To demonstrate this new Hugging Face + Ray Tune integration, we leverage the Hugging Face Datasets library to fine tune BERT on MRPC

To run this example, please first run:

pip install “ray[tune]” transformers datasets scipy sklearn torch

Simply plug in one of Ray’s standard tuning algorithms by just adding a few lines of code.

1
2
3
4
5
6
7
8
9
10
11
12
13
14
15
16
17
18
19
20
21
22
23
24
25
26
27
28
29
30
31
32
33
34
35
36
37
38
39
40
41
42
43
44
45
from datasets import load_dataset, load_metric
from transformers import (AutoModelForSequenceClassification, AutoTokenizer,
                          Trainer, TrainingArguments)

tokenizer = AutoTokenizer.from_pretrained('distilbert-base-uncased')
dataset = load_dataset('glue', 'mrpc')
metric = load_metric('glue', 'mrpc')

def encode(examples):
    outputs = tokenizer(
        examples['sentence1'], examples['sentence2'], truncation=True)
    return outputs

encoded_dataset = dataset.map(encode, batched=True)

def model_init():
    return AutoModelForSequenceClassification.from_pretrained(
        'distilbert-base-uncased', return_dict=True)

def compute_metrics(eval_pred):
    predictions, labels = eval_pred
    predictions = predictions.argmax(axis=-1)
    return metric.compute(predictions=predictions, references=labels)

# Evaluate during training and a bit more often
# than the default to be able to prune bad trials early.
# Disabling tqdm is a matter of preference.
training_args = TrainingArguments(
    "test", evaluation_strategy="steps", eval_steps=500, disable_tqdm=True)
trainer = Trainer(
    args=training_args,
    tokenizer=tokenizer,
    train_dataset=encoded_dataset["train"],
    eval_dataset=encoded_dataset["validation"],
    model_init=model_init,
    compute_metrics=compute_metrics,
)

# Default objective is the sum of all metrics
# when metrics are provided, so we have to maximize it.
trainer.hyperparameter_search(
    direction="maximize", 
    backend="ray", 
    n_trials=10 # number of trials
)

By default, each trial will utilize 1 CPU, and optionally 1 GPU if available. You can leverage multiple GPUs for a parallel hyperparameter search by passing in a resources_per_trial argument.

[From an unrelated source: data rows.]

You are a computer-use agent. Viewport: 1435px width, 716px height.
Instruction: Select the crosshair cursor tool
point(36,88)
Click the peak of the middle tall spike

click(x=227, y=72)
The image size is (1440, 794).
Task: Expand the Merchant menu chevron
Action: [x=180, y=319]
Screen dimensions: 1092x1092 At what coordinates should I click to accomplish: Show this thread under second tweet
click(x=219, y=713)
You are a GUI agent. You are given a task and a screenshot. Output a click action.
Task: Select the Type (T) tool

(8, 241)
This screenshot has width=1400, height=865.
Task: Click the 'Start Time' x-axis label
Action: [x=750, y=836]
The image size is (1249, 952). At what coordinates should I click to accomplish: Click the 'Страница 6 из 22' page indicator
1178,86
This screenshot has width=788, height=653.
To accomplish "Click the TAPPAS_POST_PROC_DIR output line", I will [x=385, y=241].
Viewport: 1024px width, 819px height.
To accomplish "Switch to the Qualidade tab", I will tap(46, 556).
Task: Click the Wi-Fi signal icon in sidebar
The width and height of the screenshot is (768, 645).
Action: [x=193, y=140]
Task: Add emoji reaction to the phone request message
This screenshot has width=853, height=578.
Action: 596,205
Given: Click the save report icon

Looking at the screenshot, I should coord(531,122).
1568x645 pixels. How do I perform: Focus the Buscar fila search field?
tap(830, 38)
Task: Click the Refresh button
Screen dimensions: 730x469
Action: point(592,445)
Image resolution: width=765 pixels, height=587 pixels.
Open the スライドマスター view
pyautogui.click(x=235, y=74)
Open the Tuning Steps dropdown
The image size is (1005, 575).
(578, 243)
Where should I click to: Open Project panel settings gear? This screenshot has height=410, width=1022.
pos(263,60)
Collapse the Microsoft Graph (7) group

You can also easily swap different parameter tuning algorithms such as HyperBand, Bayesian Optimization, Population-Based Training:

To run this example, first run: pip install hyperopt

1
2
3
4
5
6
7
8
9
10
11
12
13
14
15
16
17
18
19
20
21
from ray.tune.suggest.hyperopt import HyperOptSearch
from ray.tune.schedulers import ASHAScheduler

trainer = Trainer(
    args=training_args,
    tokenizer=tokenizer,
    train_dataset=encoded_dataset["train"],
    eval_dataset=encoded_dataset["validation"],
    model_init=model_init,
    compute_metrics=compute_metrics,
)

best_trial = trainer.hyperparameter_search(
    direction="maximize",
    backend="ray",
    # Choose among many libraries:
    # https://docs.ray.io/en/latest/tune/api_docs/suggestion.html
    search_alg=HyperOptSearch(metric="objective", mode="max"),
    # Choose among schedulers:
    # https://docs.ray.io/en/latest/tune/api_docs/schedulers.html
    scheduler=ASHAScheduler(metric="objective", mode="max"))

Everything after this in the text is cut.